The Greater Phoenix market is capturing the eye of investors throughout the country and abroad.  Investment sales volume during first quarter 2022 was extremely active, but still fell behind fourth quarter 2021.  Investment sales reached $934 million with an increased median price of $161 per square foot.  Demand for our projects drove the median price per square foot up 28.3 percent year-over-year. The largest transaction of first quarter was the Landing Phase 3 portfolio, comprised of seven buildings in the Southeast valley totaling 525,342 square feet.  Scottsdale-based Martens Development Company sold this to Cohen Asset Management for $130 million, striking a blended price per square foot of $244.  Rapid increases in land prices are driving up rental rates and increasing investment sales.  The former Big Surf Water Park in North Tempe was purchased by Overton Moore Properties for $49.9 million, $32.83 per square foot.  The nearly 35 acres will be the site of a multi-building industrial park. 
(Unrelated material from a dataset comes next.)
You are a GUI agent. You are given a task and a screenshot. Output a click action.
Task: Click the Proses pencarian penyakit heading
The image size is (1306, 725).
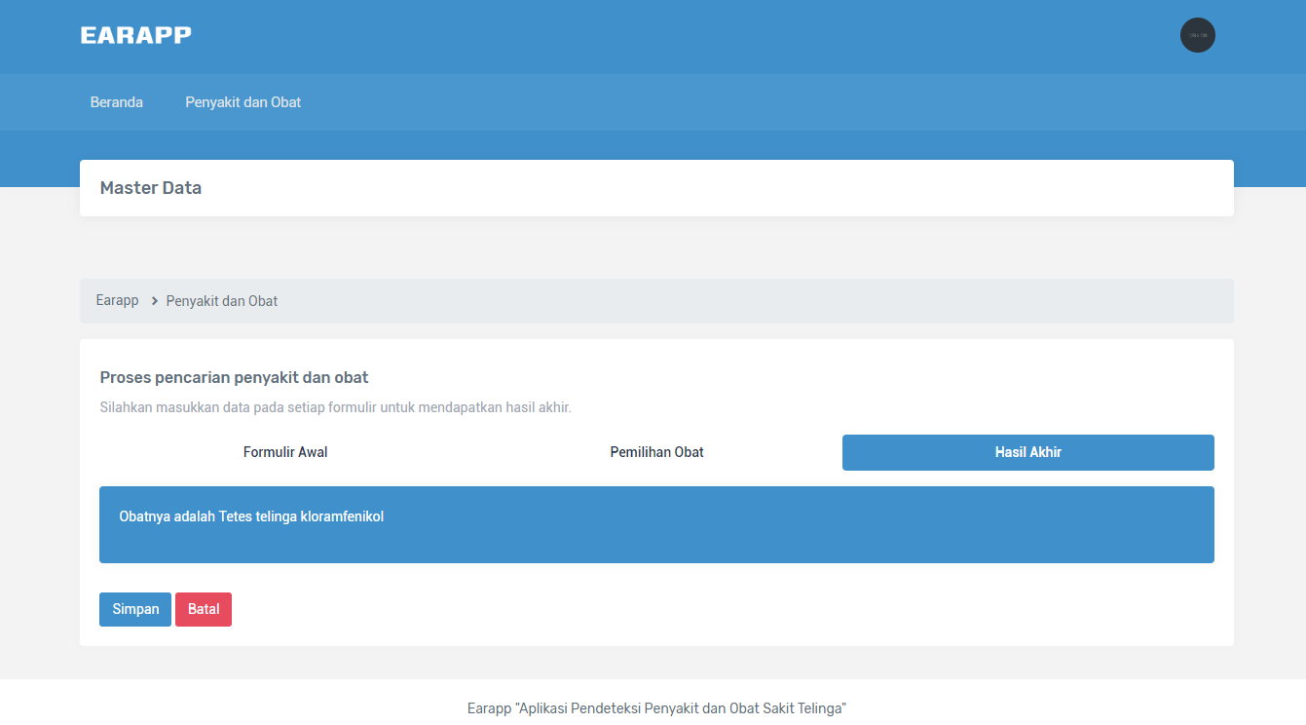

While the market is extremely strong, the pace of escalating rental rates is creating stress on tenants that need to renew leases, as well as new to market tenants looking for space.  The majority of vacant spaces are receiving multiple offers.  However, the price gap still exists between the Phoenix market and California, which continues to motivate developers, tenants and investors to seek opportunities in Arizona.